The pale- to dark-green female, with a 15 cm-long, round or sausage-shaped body, lives on the sea-floor at a depth of 10 to 100 metres, concealed by burrowing in gravel or hiding in rock crevasses or burrows abandoned by other animals. It has two anchoring hooks underneath its body and an extensible feeding proboscis up to 10 times its body-length. It is mainly a detritivore, feeding also on small animals. The male is rarely observed: it has a flat, unpigmented body which grows to only 1–3 mm, taken up mostly by reproductive organs and devoid of other structures; it lives on or inside the body of a female.

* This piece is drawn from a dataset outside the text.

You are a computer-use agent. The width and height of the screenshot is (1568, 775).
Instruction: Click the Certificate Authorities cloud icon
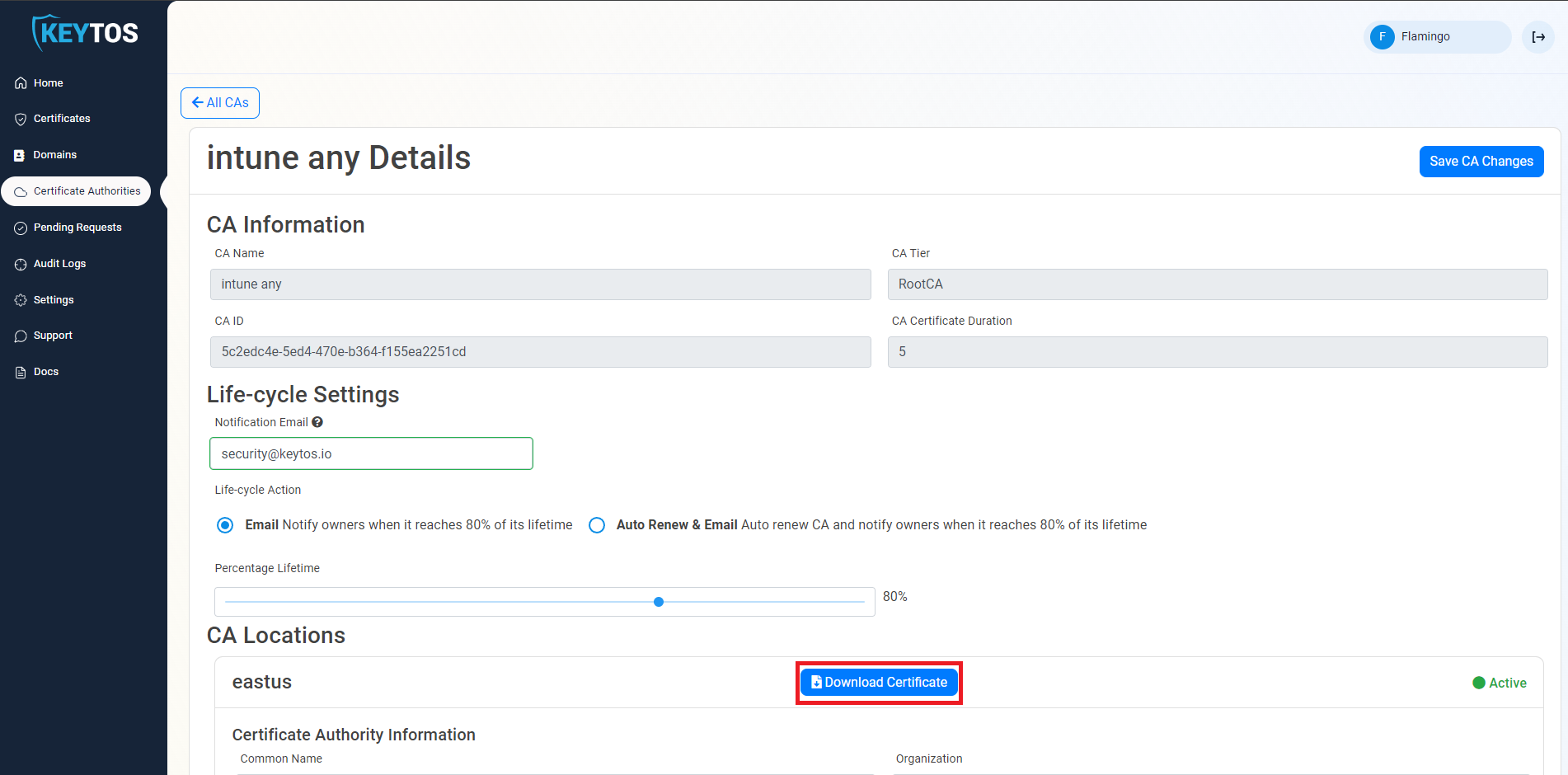20,190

== Bonellin as a biocide ==
The adult Bonellia female produces a vivid green pigment in its skin, known as bonellin. This chemical, concentrated mostly in the proboscis, is highly toxic to other organisms, capable of paralyzing small animals. In the presence of light, bonellin is a very effective biocide, killing bacteria, larva of other organisms, and red blood cells in laboratory tests. It is currently being investigated as a possible model for novel antibiotics.

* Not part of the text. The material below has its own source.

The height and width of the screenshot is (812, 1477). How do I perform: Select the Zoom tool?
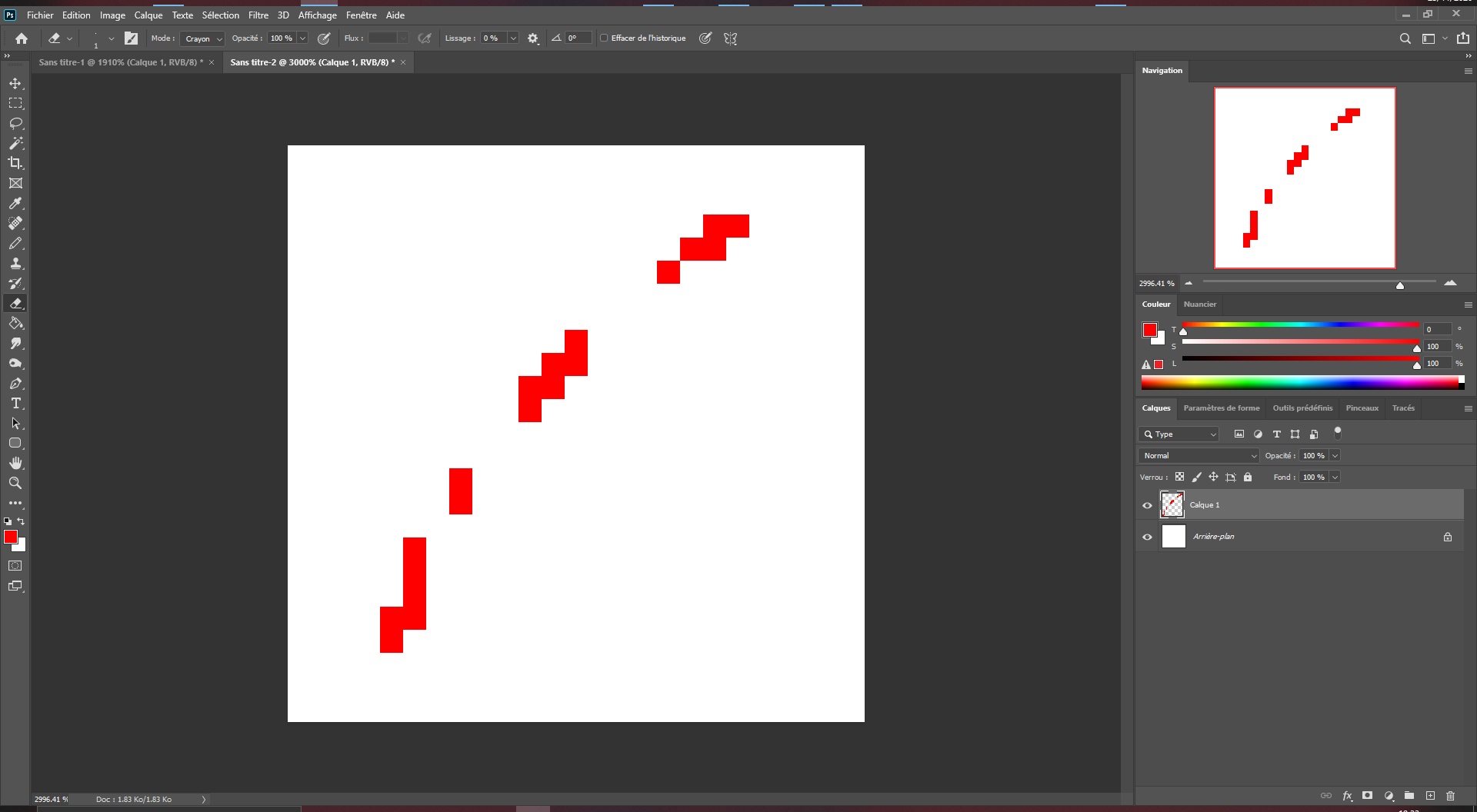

Most larvae, however, come in contact with the bonellin in the skin of an adult female—its body or its roving, bonellin-rich proboscis—and are masculinised by this exposure. The chemical causes these larvae to develop into the tiny males, which cling to the female's body or are sucked inside it by the feeding tube, to spend the remainder of their lives inside her genital sac, producing sperm to fertilize her eggs, reliant on her for all other needs.

The sex of a green spoonworm is thus determined by external, environmental factors (the presence or absence of bonellin), not by internal, genetic factors (chromosomes), as is the case with most other sexually differentiated organisms. This environmental sex determination helps green spoonworm populations respond to the availability of burrows.